Fête de l’Huma

Le camarade Puduk va gentiment prendre son train de banlieue pour rentrer chez maman, 94 balais, qui épluche des topinambours dans les feuilles de l’Huma pour faire un gratin.

Vers 21h 30, il ira siroter un petit calva chez Wali, le bistro kabyle où il fume son RSA en compagnie de Mamadou, un pote malien qui entrave que dalle depuis trente ans qu’il est là, et ne sait toujours pas où il est ni pourquoi . Puduk jouera le rôle du blanc qui sait tout, de toutes façons personne n ‘écoute, on dira du mal des Ricains et du colonialisme, Mamadou crachera par terre à chaque fois que Puduk dira « Israélien », on gerbera sur l’Occident criminel, les deux Tunars et le Turc assis approuverons, malgré la cicatrice du vaccin qu’ils ont en haut de l’épaule droite . Il régnera cette très légère odeur de merde que le pastaga renversé au sol prend quand son fumet croise l’air pisseux des chiottards .

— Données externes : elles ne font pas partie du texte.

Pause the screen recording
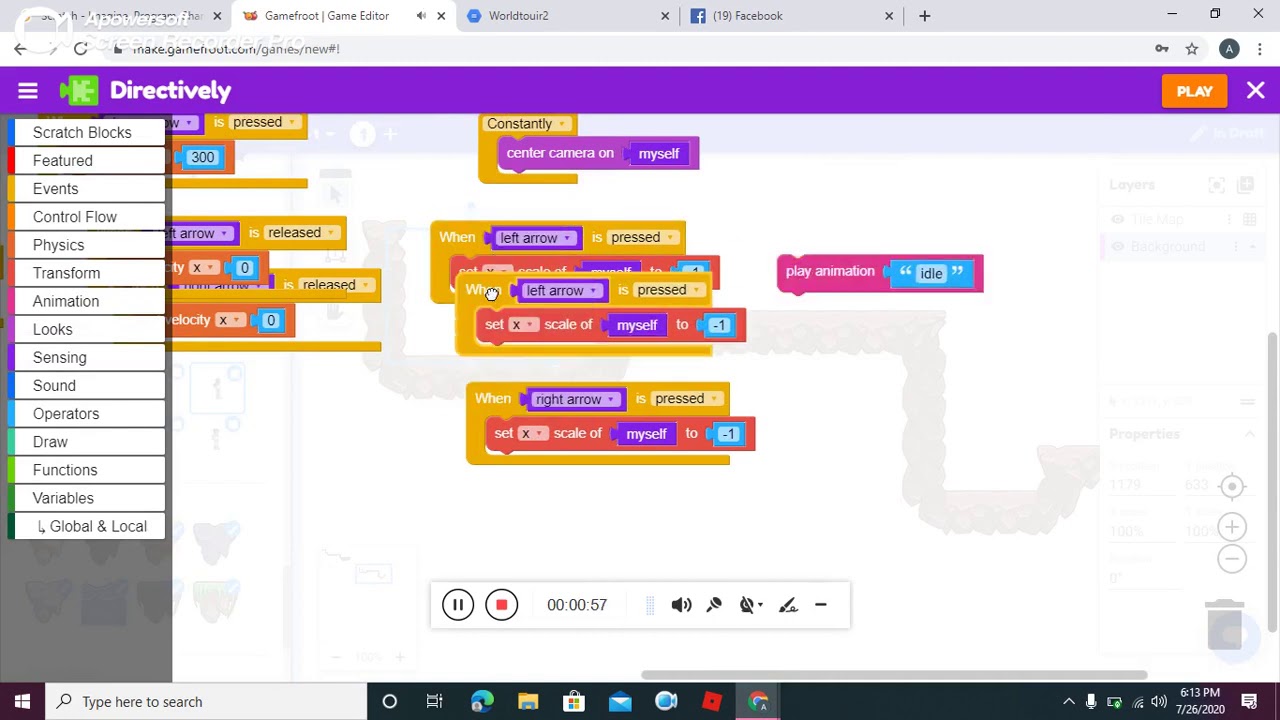 458,605
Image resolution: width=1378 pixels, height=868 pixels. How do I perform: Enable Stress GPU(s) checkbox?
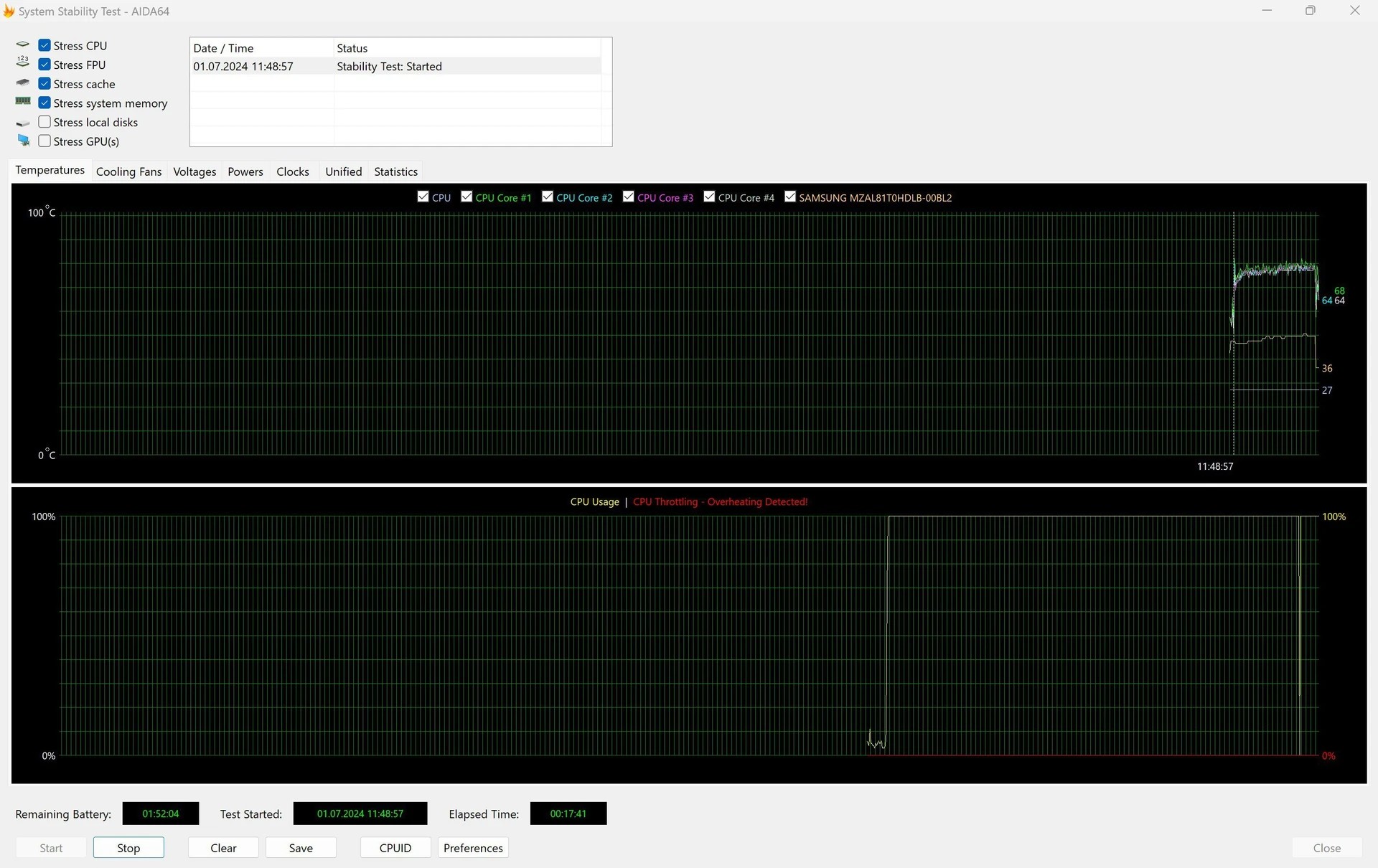pos(44,141)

Pas mal bourré, il prendra vers minuit à pied le chemin du pavillon maternel en zigzaguant entre les lampadaires jaunes, il pensera au passé lointain, le moment où il n’est jamais parti, puisque c’est de là que tout est parti, quand son père est mort écrasé par un container de harengs détaché de la grue, en bas, aux péniches, sur le canal. C’est pour ça qu’il n’a jamais quitté Madeleine, sa maman. Non, il n’est pas pédé, avant il y a cinq ans, il a même eu une vraie liaison, avec une veuve un peu plus âgée que lui mais la jalousie de maman a tout empêché . Bientôt il sera libéré, mais que faire comme disait Lénine ?

Une vie, comme des millions de vies, une vie comme une veste vide, veste d’ouvrier comme de notaire, alors on se raccroche au porte-manteau, lui ça a été le communisme, à cause des copains, du quartier, ailleurs c’eût peut-être été l’Eglise ou Jésus, va t’en savoir. De toute façon on s’en fout, des mots, on ne sait pas trop ce que ça veut dire, anarcho, communiste, stalinien, bof , parfois dans un éclair de lucidité il se dit qu’il serait parti au goulag dans les premiers « à cause qu’il est trop con pour fermer sa gueule » surtout quand il est bourré, c’est-à-dire souvent .

Des vies comme les merdes des chiens de la casse sur des trottoirs, celles des Puduk qui sèchent précisément là où elles sont tombées du cul des prols et d’autres venues de loin en flottant sur les ruisseaux d’une pluie d’hiver.